For many years, organizations approached planning with the expectation that change would be incremental and largely predictable. Even disruptive events tended to follow familiar patterns that could be absorbed through annual budgets and periodic reforecasts.
Today, that assumption no longer applies. Business conditions are shaped by multiple, overlapping sources of uncertainty, from inflation and trade policy to geopolitical risk, supply chain disruption, and shifting demand. The environment is less linear and more dynamic, resembling a hockey game where the puck can change direction without warning. Unlike players on the ice, however, business leaders cannot simply react in real time. They must anticipate where the puck is headed, assess the implications of different trajectories, and prepare responses in advance—making scenario planning a critical capability for informed decision-making.
CFOs have a strategic responsibility to plan and forecast accurately, despite any number of unknown factors. In fact, in Resilient Planning in Volatile Markets, BARC found that 72% of companies confirm that geopolitical instability, market shocks, rising costs, and changing customer preferences have a disruptive influence on strategy and operations.
The good news is that many CFOs and organizations have embraced scenario planning and simulations, which rank among the top five corporate performance management (CPM) trends globally, as noted in the recent CPM Trend Monitor 2026 from Christian Fuchs of BARC and Craig Schiff of BPM Partners. It is seen as “indispensable for managing uncertainty.” According to the Trend Monitor, “Nearly every company surveyed is now incorporating scenario planning into its forecasting process.”

The value of scenario planning
In The Planning Survey 25, we highlight how simulations enable organizations to analyze and compare scenarios in a structured, evidence-based way. To be truly useful, scenarios need to include both upside and downside perspectives, supported by risk assessments, likelihood estimates, and potential response options. This level of scenario simulation has become a competitive differentiator, helping companies prepare for future developments, and better recognize emerging risks and opportunities.
Scenario planning and simulations facilitate and enable:
- Agility by rapidly updating assumptions and plans
- Preparedness by helping companies identify early warning signals
- Confidence by grounding decisions in quantifiable potential outcomes rather than guesses
It appears that scenario planning is widely used. BARC research shows that 51% of companies surveyed regularly use simulations to navigate uncertainty. Digging a little deeper, our research also finds a discrepancy between leaders and laggards. In the Planning Survey, Leaders represent roughly the top 10% of companies based on business benefits achieved. Laggards make up approximately the bottom 10%.
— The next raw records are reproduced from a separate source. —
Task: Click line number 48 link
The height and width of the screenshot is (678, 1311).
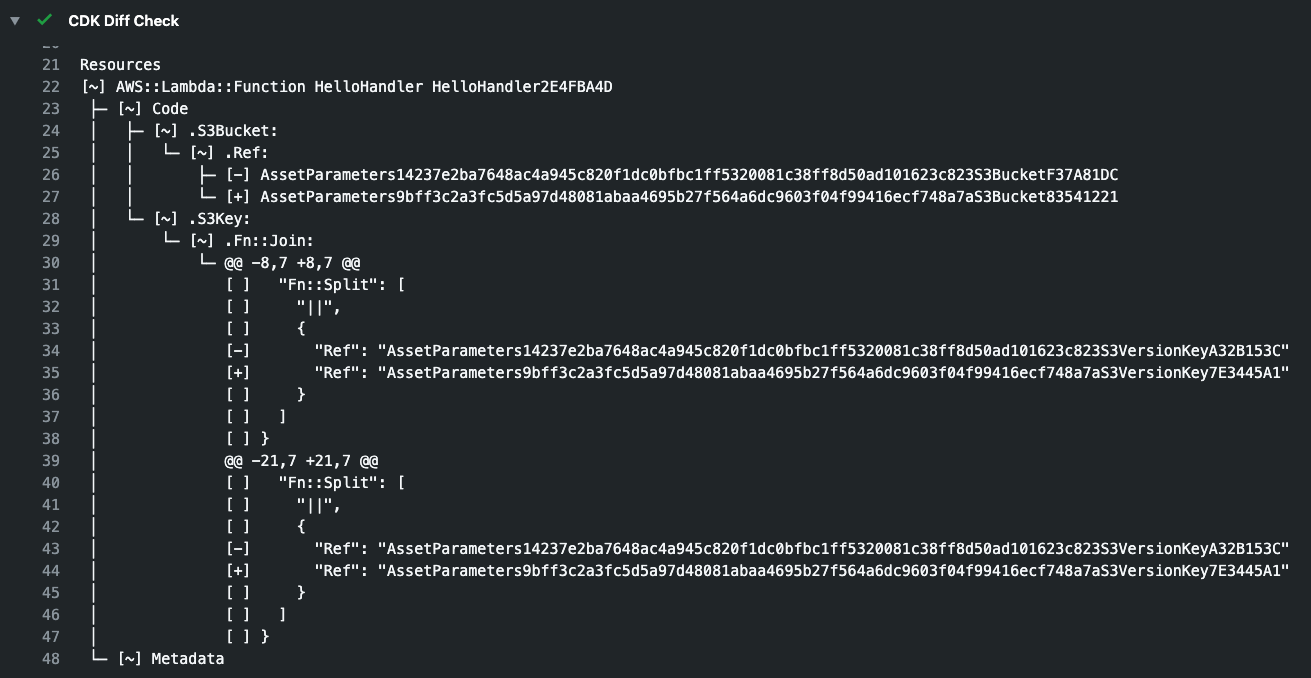Action: 51,659
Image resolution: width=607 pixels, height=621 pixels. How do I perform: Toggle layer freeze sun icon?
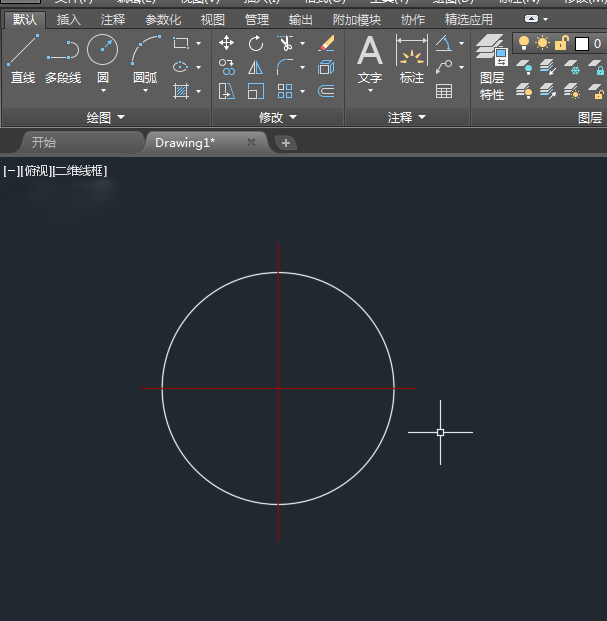[x=542, y=43]
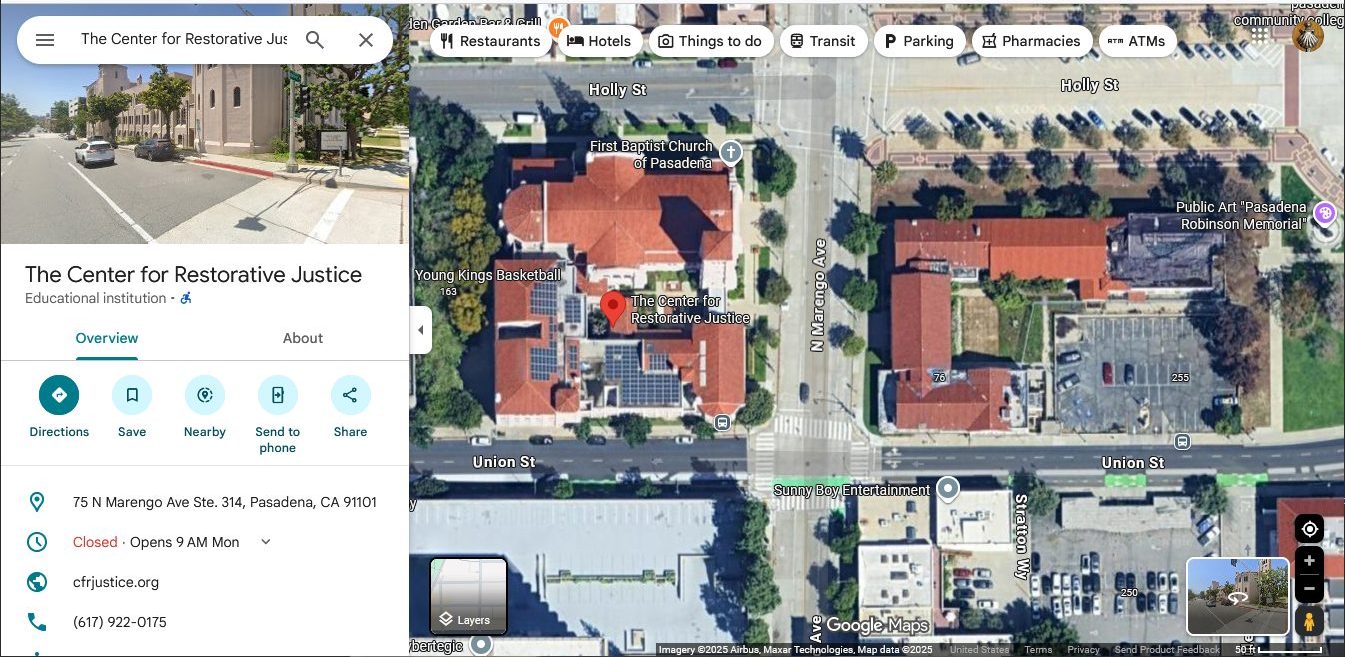The width and height of the screenshot is (1345, 657).
Task: Expand the opening hours dropdown
Action: coord(266,542)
Among leaders, 63% view scenario planning and simulations as essential. By contrast, 67% of laggards do not consider it essential. The majority of leaders understand the importance of forecasting with various assumptions. The majority of laggards do not see that as important. Simply put, those companies that outperform other companies understand the importance of scenario planning.

How AI is enhancing simulation and scenario planning
Yes, artificial intelligence (AI), and its related technology, machine learning (ML) is seemingly everywhere. This is becoming the case in CPM. Vendors in the market have embedded AI into their scenario planning solutions to simplify the process and improve results by generating more accurate probabilities from a broader range of data. More specifically, AI and ML are being used in predictive planning and forecasting and scenario comparisons. The next evolution will be the emerging role of agentic AI, with AI agents that autonomously test and adjust plans. AI enables faster delivery of data and insights, and better decision-making through deeper analytical insight into data.
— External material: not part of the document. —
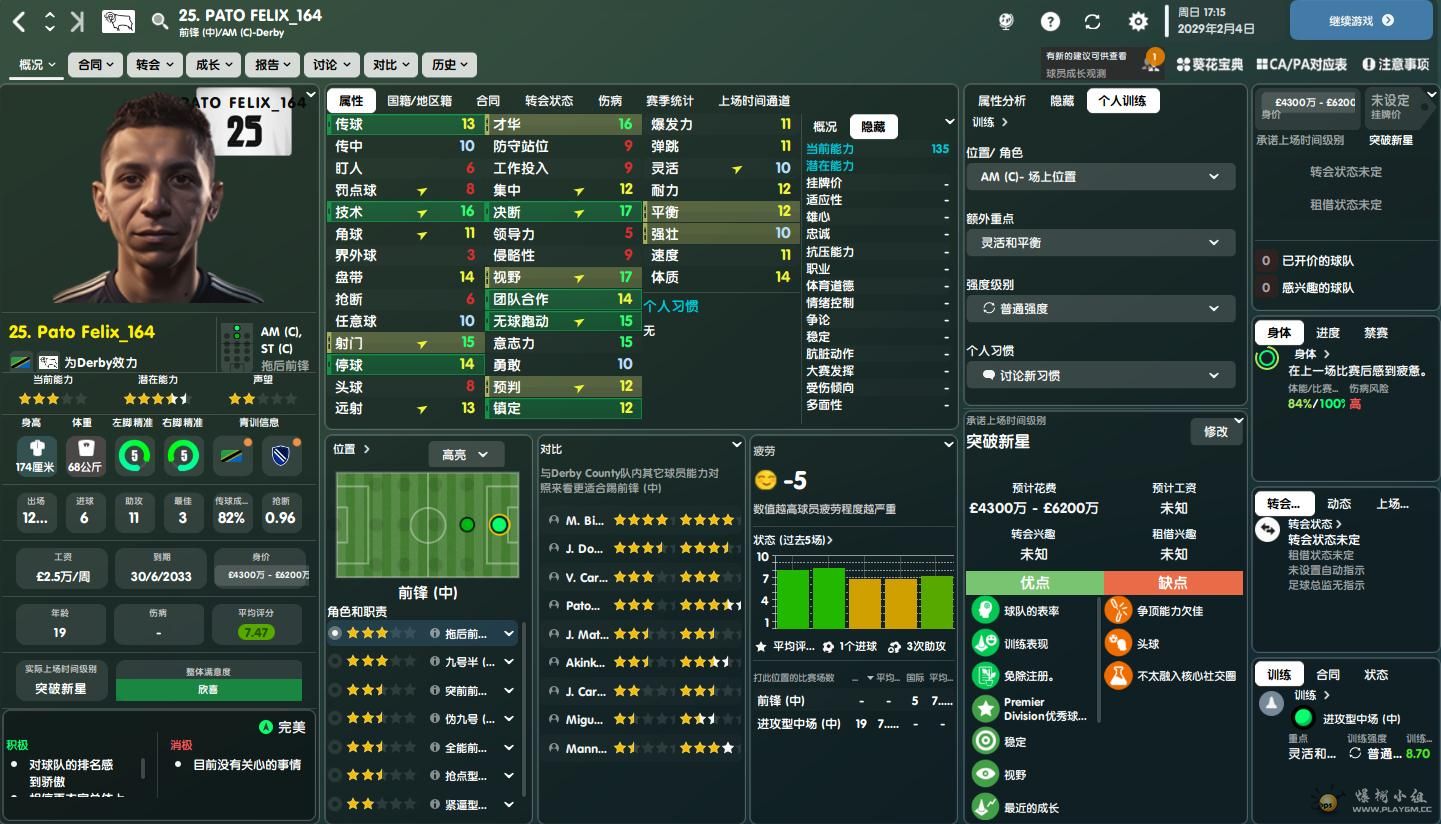
Task: Click the 修改 button for playing time
Action: [x=1215, y=431]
But AI, or any technology for that matter, does not prescribe to the “Field of Dreams” approach of ‘build it and they will come,’ (yes, this is paraphrased—the actual quote is “If you build it, he will come”). Just because vendors are adding AI everywhere, will end users really use these features? It appears so. BARC research finds that 40% of survey respondents plan to use predictive forecasting and AI-supported planning to “provide valuable insights, improve efficiency, and enhance accuracy through automated predictions.” In fact, 44% expect to use AI for creating scenarios more quickly.
What are leaders doing with scenario planning?
Given the importance leaders place on scenario planning, it’s logical to conclude that their use of scenario planning is widespread and sophisticated. Three data points emerge:
- Preparedness, by using scenario-based triggers tied to key performance indicators (KPIs) and defining concrete actions for different scenarios (56% of leaders vs. 15% of laggards)
- Confidence, by using simulations more frequently to test alternatives to planned assumptions
- Agility, with 34% of leaders using dedicated planning software

Scenario planning enables companies to skate to where…
Here’s where I add in the famous Wayne Gretzky quote. It’s one I use often. Except, it turns out the quote was originally from his father, Walter Gretzky: “I skate to where the puck is going to be, not where it has been.”
An ice hockey game is inherently fast-moving and volatile. But as unpredictable as the ice can be, today’s business environment is far more complex. Market shocks, geopolitical shifts, inflation and changing customer behavior mean the puck is now moving in multiple directions at once. And its speed is accelerating.
Scenario planning gives companies the ability to not just react, but also to anticipate. It gives them a path to skate to where the puck might end up.